Returns Mistral's native page output. Each page includes markdown text, tables, images, headers, footers, and dimensional information.

Usage

mistral_extract_pages(result, pages = NULL)

Arguments

result: List. The parsed response from mistral_ocr().
pages: Integer vector. Page numbers to extract. If NULL (default), extracts all pages.

Value

List with one element per page.
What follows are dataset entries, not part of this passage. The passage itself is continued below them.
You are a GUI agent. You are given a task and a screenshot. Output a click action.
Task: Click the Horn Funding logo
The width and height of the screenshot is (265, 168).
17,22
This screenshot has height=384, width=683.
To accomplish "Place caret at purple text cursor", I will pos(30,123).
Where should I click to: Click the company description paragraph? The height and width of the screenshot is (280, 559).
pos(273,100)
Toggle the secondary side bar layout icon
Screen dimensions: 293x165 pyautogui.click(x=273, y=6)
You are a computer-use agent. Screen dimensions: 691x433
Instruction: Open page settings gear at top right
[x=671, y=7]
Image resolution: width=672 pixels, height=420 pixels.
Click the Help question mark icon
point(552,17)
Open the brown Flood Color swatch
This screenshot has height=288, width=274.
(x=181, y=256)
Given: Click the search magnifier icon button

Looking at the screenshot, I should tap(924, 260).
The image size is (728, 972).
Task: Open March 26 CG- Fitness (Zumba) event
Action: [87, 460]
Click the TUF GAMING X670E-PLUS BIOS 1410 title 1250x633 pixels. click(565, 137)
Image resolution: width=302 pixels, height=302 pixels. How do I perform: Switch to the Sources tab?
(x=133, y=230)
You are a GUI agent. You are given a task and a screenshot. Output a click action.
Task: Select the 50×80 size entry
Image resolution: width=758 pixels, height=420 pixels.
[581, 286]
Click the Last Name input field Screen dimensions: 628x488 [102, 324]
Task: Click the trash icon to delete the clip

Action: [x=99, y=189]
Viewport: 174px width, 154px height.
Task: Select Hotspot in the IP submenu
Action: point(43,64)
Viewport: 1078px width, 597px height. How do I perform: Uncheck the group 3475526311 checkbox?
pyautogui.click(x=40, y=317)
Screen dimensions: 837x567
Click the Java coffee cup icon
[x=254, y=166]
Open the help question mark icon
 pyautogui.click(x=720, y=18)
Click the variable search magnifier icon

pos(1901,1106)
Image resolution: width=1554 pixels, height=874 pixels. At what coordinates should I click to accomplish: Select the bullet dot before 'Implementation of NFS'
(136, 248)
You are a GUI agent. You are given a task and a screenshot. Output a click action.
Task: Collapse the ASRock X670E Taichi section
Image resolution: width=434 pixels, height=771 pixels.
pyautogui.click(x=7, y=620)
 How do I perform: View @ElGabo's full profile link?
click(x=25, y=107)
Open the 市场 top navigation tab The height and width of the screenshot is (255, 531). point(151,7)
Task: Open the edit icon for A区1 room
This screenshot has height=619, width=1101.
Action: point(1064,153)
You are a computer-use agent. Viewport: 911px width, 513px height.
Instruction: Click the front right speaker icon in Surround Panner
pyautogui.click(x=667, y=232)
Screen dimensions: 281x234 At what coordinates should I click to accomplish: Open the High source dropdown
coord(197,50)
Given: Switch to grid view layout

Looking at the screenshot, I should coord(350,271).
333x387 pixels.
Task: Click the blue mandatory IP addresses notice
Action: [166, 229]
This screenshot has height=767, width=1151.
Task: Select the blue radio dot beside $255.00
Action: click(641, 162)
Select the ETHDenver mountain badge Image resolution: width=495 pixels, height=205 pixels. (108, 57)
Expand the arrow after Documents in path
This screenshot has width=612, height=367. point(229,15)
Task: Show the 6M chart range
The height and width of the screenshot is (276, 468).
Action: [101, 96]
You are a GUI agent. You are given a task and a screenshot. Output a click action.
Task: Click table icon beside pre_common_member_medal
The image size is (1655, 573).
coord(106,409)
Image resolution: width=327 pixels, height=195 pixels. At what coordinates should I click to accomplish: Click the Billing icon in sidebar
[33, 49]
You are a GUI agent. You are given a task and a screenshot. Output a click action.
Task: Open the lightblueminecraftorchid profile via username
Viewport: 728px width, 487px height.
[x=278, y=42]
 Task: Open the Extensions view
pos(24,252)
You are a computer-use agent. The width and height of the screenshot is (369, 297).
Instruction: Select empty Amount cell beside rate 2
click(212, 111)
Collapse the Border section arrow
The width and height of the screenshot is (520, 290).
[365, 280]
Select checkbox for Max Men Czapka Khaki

Each page contains Mistral's native format:

index: Integer page index (0-based)
markdown: Character string with page content in markdown format
header: Character string with page header (if extract_header=TRUE)
footer: Character string with page footer (if extract_footer=TRUE)
tables: List of tables with id, content, and format fields
images: List of images extracted from page
hyperlinks: List of hyperlinks detected
dimensions: Page dimensions (width, height)

Author

Nathan C. Layman

Examples

if (FALSE) { # \dontrun{
# Process document with Mistral OCR 3
result <- mistral_ocr(
  "document.pdf",
  extract_header = TRUE,
  extract_footer = TRUE,
  table_format = "markdown"
)

# Extract all pages
pages <- mistral_extract_pages(result)

# Extract specific pages
first_two <- mistral_extract_pages(result, pages = c(1, 2))

# Access page content
page1_text <- pages[[1]]$markdown
page1_tables <- pages[[1]]$tables
} # }